Today’s Texas Hold’em Strategy is about one of the drawbacks of over aggressive play. Online poker players tend to be a tad on the aggressive side. From a poker strategy standpoint, they are the holdem equivalent of those killer bees from Africa that so many bad movies have been made about. The truth of the matter is that yes, they win a lot of poker hands, but last week in one of our editorials we also pointed out that despite the number of hands they win, they tend to lose money over the long haul. A big reason for this is that playing poker with the aggression of an angry ferret generally takes the bluff off of the table.

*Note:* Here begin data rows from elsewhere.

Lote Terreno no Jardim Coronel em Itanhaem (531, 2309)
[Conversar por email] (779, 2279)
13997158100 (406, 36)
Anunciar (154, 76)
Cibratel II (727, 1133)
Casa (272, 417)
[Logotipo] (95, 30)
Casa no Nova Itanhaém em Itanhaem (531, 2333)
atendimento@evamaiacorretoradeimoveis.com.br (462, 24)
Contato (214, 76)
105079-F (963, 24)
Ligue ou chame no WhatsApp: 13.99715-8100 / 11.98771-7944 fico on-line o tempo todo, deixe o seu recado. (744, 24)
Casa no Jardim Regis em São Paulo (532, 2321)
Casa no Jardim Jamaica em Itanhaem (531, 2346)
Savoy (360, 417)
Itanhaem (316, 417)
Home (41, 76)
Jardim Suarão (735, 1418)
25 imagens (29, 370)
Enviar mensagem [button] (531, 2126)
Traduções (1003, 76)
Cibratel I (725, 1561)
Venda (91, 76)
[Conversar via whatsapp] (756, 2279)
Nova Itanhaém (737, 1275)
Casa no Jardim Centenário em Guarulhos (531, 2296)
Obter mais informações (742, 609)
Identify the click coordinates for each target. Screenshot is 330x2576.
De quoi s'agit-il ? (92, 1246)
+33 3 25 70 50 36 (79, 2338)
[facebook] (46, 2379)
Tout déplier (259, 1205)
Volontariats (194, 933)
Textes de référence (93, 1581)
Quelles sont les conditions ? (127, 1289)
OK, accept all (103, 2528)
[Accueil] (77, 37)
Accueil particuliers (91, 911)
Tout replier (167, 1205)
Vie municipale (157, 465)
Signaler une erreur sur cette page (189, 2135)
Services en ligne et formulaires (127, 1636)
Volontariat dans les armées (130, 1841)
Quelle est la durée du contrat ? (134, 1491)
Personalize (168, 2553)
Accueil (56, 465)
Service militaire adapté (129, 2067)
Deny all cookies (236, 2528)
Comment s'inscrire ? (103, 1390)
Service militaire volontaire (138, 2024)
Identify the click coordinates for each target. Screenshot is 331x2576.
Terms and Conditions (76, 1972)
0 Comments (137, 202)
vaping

If you are sitting in one of the blinds, occupy another early seat, or are somewhere in the middle, and your opponents have attached the “loose” or “maniac” label to your particular brand of poker strategy, then when you bet out of position, many of your fellow poker players will not take that bet seriously. At the very least they will look at it sideways. In a lot of cases, if the rest of the table are playing poker with subpar hole cards, then you stand a good chance of stealing the blinds. If one or two players do have playable hands though, then your bet will not represent any sort of clear and present danger to them.

When a loose player bets out of position during a game of holdem, their opponents will not reflexively put them on a superior poker hand. In short, they will lower the threshold for what sort of hand it takes to challenge that loose player. Unless the maniac is truly holding cards worth the dramatic move of betting out of position, that player will probably loose. This is why table image is important.

That is the Texas Hold’em Strategy for today.